Sabah burnuma dolan ve bu aralar yaşamamı sağlayan yoğun koku yüzünden son zamanlarda yaptığım gibi uyanmamı belirten hareketlerde bulunmadım. Bunun yerine arkamı dönüp enseme nefesini hediye eden vücuda uyuyormuşçasına sokuldum. Sonra belimde o güçlü elleri hissettim ve o an bizim için güneş doğdu.
Sessizce halimize şükrettim.
Son 3 haftadır her şey şaşırılacak boyutta yolundaydı. Ahmet amca evindeydi, hatta doktorlar hastalığı için oldukça umutluydu. Ona bir şeyin iyi geldiğini ve bu şey her ne ise devam ettirmemizi söylüyordu. Biz ise bunu duyunca sessizce kaderin oyununa gülümsüyorduk.
Ablamlar ise bu arada bana yakın bir yerde ev bulmuştu. Aslında bir nevi annemlerle benim armada oturacaktı. Ev iki tarafa da yakındı çünkü. Taşınma işini ise hafta sonuna bırakmışlar bizde Tunayla yardıma gitmiştik. Annemler ise biz de olduğumuz için kalabalık etmek istememişler ayrıca Tuna'dan nasıl olduğunu bilmediğim bir şekilde haberi olan annem babam için erken olduğunu düşündüğünü de belirtmeden edememişti. Tuna ise bu tanışma telaşesinde babamla olmasa da eniştemle tanışma mertebesine yükselmişti. Biz ise ablamla bu tabloyu kıkırtılar eşliğinde izlemiştik. Ablamdan da tam not alan güzel adam ne yazık ki benim gözümde henüz 100 merdivenin 20sine tırmanabilmişti.
Ama asıl içimdeki Ada'yı tepetaklak eden bu olaylar değil beraber uyumamızdı. O konuya da şöyle açıklık getireyim o halde;
Aslında bu da Tuna beyin bir tür takıntısı olmuştu. Neymiş kokum olmadan derin uyku çekemiyormuş. Tabi ki bunu itiraf edene kadar odama bile girememişti ya neyse. Bilmiyordu ki derdimiz kokuysa bende onun kokusuna vurgundum.

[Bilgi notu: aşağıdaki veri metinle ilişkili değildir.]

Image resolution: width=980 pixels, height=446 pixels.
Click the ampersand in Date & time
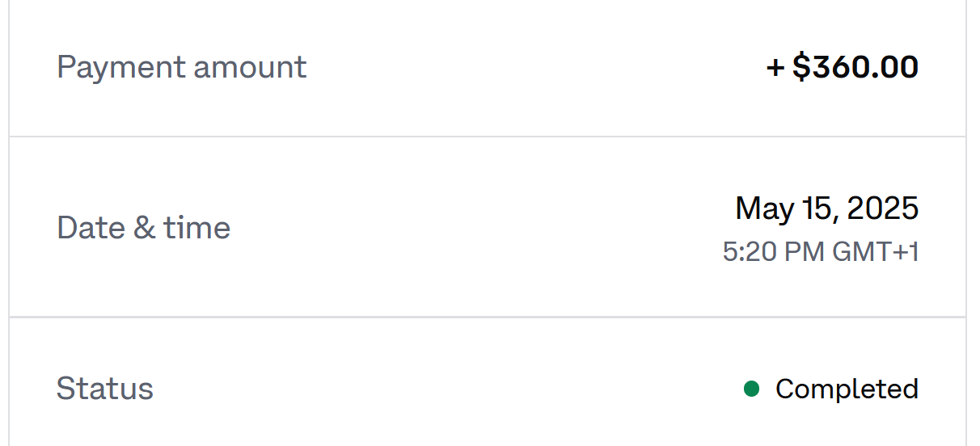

Ahmet amcayı ziyaretime gelecek olursak, taburcu olana kadar her şey çok normal geçmişti. Biraz Tuna'yı birazda annesini anlatmıştı. Tuna annesini kaybettikten sonar bir müddet hiç konuşmamış. Ondan kalan hiçbir şeyi istememiş. Büyük bir bunalıma girdiğini düşünüp doktora götürmek istemişler ama doktor verdiği tepkilerin çok normal olduğunu belirtmiş. Süt reçelini yemeden kalmadığı kahvaltı sofralarını özlemiş Ahmet amca. Benim ise bunu duyunca gözlerim dolu dolu olmuş Tuna'yı içten içe bir kez daha sevmiştim. Kapalı duvarlarının ardında kırgın, yaralı, kaybından derin yaralar almış bir çocuk diz çökmüş oturuyormuş meğersem. Eşinden bahsederken farklı bakıyordu Ahmet amca. Üzüntüden başka bir şeydi bu. Kırgındı sanki. Belkide küçücük çocukla kaldığı için kızgındı bilinmez.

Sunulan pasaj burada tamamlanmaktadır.